Late last night the White House submitted a curious court filing (PDF) in the ongoing case over the 5 to 10 million emails, spanning 2003 to 2005, that have gone missing from its archives due to a “technical issue.” Faced with a court order (PDF), the White House said that it has backup tapes of its email records—but only after October 2003, when it stopped recycling its backups. This means that there are apparently no backups of messages sent and received during the previous ten months of 2003—an important time period, covering the run up to the Iraq war, as well as the outing of Valerie Plame Wilson’s covert identity.
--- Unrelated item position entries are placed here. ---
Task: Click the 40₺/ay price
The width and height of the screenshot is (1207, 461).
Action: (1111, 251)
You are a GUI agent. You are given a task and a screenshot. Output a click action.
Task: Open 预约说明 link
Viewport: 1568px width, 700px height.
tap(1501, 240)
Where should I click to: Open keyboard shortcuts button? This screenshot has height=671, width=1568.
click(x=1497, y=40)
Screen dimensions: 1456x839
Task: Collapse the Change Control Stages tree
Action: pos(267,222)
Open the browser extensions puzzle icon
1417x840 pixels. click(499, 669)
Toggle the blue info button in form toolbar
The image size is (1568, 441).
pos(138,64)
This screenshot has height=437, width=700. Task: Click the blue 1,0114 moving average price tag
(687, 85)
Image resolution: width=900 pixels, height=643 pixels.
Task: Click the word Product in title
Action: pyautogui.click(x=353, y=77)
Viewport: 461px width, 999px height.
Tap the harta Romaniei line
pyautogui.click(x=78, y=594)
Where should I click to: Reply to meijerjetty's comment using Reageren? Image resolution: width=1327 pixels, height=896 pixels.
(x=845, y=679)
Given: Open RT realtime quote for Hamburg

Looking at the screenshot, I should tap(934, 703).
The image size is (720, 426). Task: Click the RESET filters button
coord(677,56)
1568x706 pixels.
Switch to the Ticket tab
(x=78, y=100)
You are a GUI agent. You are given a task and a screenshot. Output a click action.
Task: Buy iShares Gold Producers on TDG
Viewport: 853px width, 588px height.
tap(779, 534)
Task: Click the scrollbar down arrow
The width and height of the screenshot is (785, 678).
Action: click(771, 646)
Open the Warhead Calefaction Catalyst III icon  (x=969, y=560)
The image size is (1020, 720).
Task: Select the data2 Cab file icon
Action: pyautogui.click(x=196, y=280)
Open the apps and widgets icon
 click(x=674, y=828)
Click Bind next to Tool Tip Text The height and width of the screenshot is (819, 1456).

As if this story couldn’t get more convoluted, the White House is also claiming it doesn’t know whether any emails from that period are actually missing.
“They suggest that they don’t even know if they have anomalies, but there’s plenty of public record evidence that they do [know],” says Anne Weismann, chief counsel for the Citizens for Responsibility and Ethics in Washington (CREW), which, along with the National Security Archives (NSA), is suing the administration to ensure the preservation of presidential records. “This is an extremely carefully worded declaration that when you parse it through doesn’t really say a whole lot,” Weismann said.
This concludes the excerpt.